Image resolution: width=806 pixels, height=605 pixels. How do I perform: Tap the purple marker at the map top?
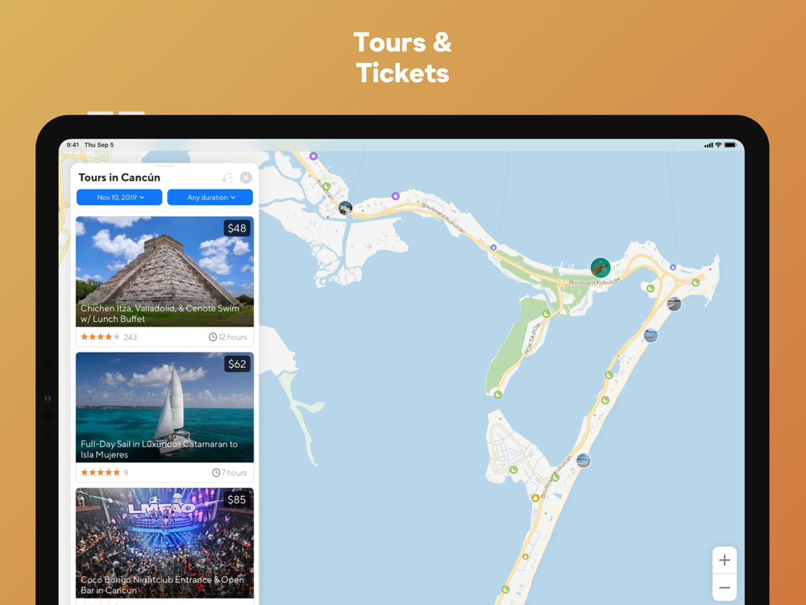pyautogui.click(x=314, y=156)
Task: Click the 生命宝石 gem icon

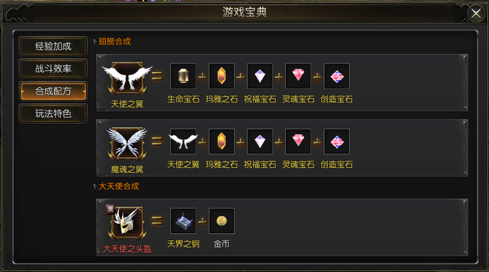Action: pyautogui.click(x=183, y=76)
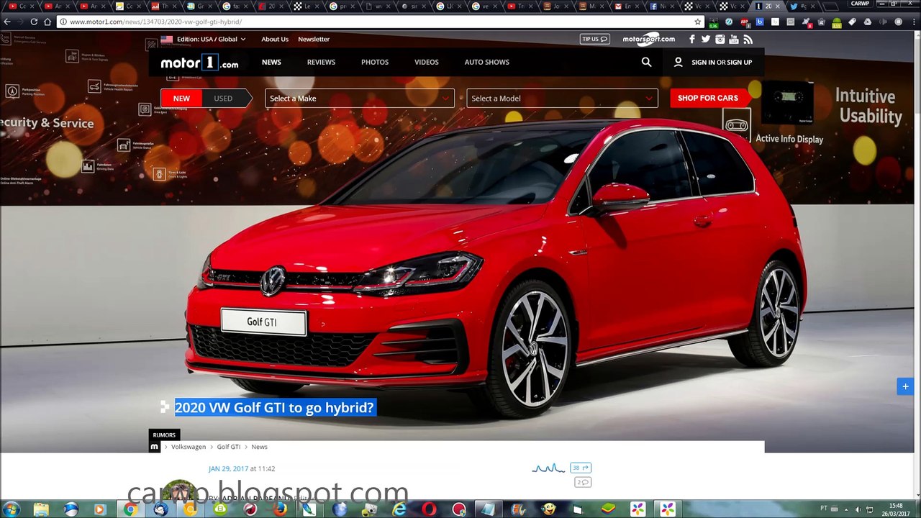Bookmark page with the star icon
Image resolution: width=921 pixels, height=518 pixels.
point(697,22)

> Work request
Output every entry above verbatim, but leave out the pictures.

> Reply to the task
Image resolution: width=806 pixels, height=605 pixels. How do I perform: Tap the purple marker at the map top?
pyautogui.click(x=314, y=156)
Task: Click the 生命宝石 gem icon

Action: pyautogui.click(x=183, y=76)
Bookmark page with the star icon
Image resolution: width=921 pixels, height=518 pixels.
point(697,22)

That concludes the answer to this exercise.